Bronchiolitis obliterans following toxic epidermal necrolysis: a case report



Toxic epidermal necrolysis (TEN) is a rare, acute and potentially fatal skin condition usually induced by drugs. Although much attention is focused on the life threatening acute cutaneous and sight threatening ocular manifestations of this disease, chronic pulmonary complications like bronchiolitis obliterans are occasionally encountered. However, little is known about its incidence, pathogenesis, clinical course and outcome in children recovering from TEN.

Case presentation

We report a five-year-old boy who presented four months after the first manifestation of drug-induced TEN with cough and shortness of breath and was subsequently diagnosed with bronchiolitis obliterans.

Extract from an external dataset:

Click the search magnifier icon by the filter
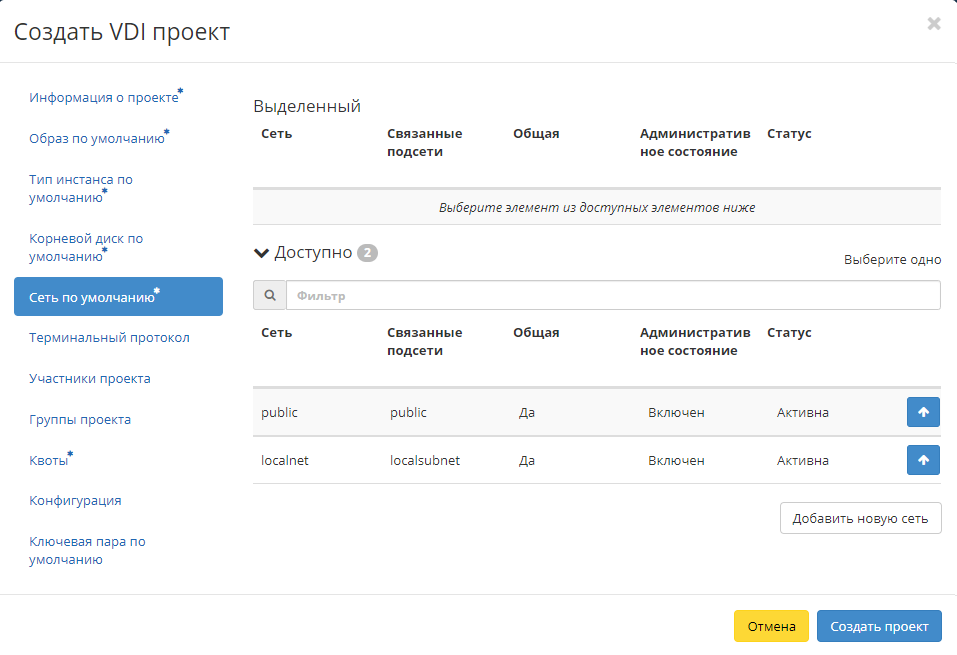 [270, 296]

He was treated with supportive therapy that improved his hypercapnia allowing him to be discharged on domiciliary oxygen, chest physiotherapy and bronchodilators.


This case highlights the need to be vigilant for adverse drug reactions and consider chronic pulmonary complications like Bronchiolitis Obliterans in children recovering from TEN.

Peer Review reports


Toxic epidermal necrolysis (TEN) is a rare, acute and potentially fatal skin condition usually induced by drugs [1]. It forms a part of a spectrum of blistering skin diseases along with Stevens- Johnson Syndrome (SJS) and erythema multiforme [2]. Children usually present with acute cutaneous manifestations of multiple bullae and skin sloughing resulting from keratinocyte cell death along with mucosal involvement in the oropharynx, eyes and genitals [3]. Respiratory and gastrointestinal mucosa are involved less frequently [1, 4]. Bronchiolitis obliterans (BO) is an extremely rare complication due to chronic involvement of respiratory mucosa; little is known about its incidence, pathogenesis, clinical course and outcome in children recovering from TEN [5].

BO is characterized by bronchiectasis of the large airways along with luminal obstruction and obliteration of the small airways. It is a rare chronic obstructive lung disease in children secondary to an insult to the terminal airway and adjacent lung tissue. The most commonly identified predisposing factor is severe viral infection in the developing lung in children under three years of age [6]. Additionally, there are a number of rare causes of BO and the syndrome is being increasingly identified as a complication of hematopoietic stem cell and lung transplantations [7]. BO secondary to TEN has only been occasionally reported [5, 8, 9].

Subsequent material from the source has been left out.